A decisão da Justiça de primeira instância concedeu 60 dias para que as famílias deixem o local onde vivem há quase 30 anos, sob risco de uso de força policial em caso de descumprimento.
O processo foi movido por Silvio Pires da Silva, que afirma ser o proprietário do imóvel. A área foi adquirida por meio de leilão judicial em uma ação envolvendo o Instituto Nacional do Seguro Social (INSS). As famílias vivem em parte deste terreno de 28 hectares.

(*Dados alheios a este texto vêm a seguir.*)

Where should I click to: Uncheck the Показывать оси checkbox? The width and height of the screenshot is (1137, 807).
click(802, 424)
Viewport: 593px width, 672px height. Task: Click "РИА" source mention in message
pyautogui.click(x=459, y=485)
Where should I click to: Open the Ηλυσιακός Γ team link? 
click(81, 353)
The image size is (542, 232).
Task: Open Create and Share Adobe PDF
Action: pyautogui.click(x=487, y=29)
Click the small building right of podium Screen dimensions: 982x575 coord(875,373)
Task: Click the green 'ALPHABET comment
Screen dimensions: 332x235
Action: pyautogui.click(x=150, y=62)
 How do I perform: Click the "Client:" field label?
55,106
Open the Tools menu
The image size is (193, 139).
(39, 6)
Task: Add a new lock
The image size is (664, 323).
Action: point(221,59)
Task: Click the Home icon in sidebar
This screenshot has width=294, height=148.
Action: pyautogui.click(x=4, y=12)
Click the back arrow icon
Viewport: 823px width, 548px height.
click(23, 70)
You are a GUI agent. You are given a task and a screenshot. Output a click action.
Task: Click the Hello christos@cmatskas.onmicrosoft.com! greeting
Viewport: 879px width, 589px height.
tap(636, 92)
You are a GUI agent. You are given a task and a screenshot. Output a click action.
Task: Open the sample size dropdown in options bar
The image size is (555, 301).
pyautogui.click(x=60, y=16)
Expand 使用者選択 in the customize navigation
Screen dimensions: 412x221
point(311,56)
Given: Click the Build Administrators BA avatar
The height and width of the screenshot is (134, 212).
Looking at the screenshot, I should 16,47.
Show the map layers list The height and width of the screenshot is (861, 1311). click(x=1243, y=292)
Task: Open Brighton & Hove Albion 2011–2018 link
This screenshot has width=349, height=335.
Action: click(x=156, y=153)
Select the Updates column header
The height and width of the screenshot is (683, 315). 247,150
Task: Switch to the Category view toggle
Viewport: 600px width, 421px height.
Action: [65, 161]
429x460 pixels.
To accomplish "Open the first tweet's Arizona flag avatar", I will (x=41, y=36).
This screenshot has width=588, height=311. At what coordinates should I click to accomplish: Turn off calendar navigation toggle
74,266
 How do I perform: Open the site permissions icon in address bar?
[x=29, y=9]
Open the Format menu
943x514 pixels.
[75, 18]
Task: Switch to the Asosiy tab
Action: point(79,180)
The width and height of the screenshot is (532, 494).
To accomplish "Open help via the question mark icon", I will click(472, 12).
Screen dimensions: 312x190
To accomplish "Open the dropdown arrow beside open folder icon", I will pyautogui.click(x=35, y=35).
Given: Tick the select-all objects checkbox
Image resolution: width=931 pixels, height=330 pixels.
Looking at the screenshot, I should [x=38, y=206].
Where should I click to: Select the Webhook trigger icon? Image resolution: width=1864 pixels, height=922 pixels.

Na ação, os moradores não contestaram a propriedade formal do autor, mas alegaram ter direito à posse por usucapião. Eles afirmaram que ocupam o local desde 1999, de forma contínua e pacífica.
“O povo vive nessa área que era da antiga cerâmica Dom Bosco há décadas. Queria reforçar esse apelo ao Poder Judiciário de Mato Grosso em prol de compreensão e pela não desocupação que vai afetar de forma muito negativa a vida dessas famílias. Ainda há a possibilidade de acordo com os posseiros. Tanto o Tribunal de Justiça quanto o Estado têm instrumentos para resolver o problema fundiário da região do São Gonçalo em Várzea Grande sem prejudicar o povo”, concluiu o deputado.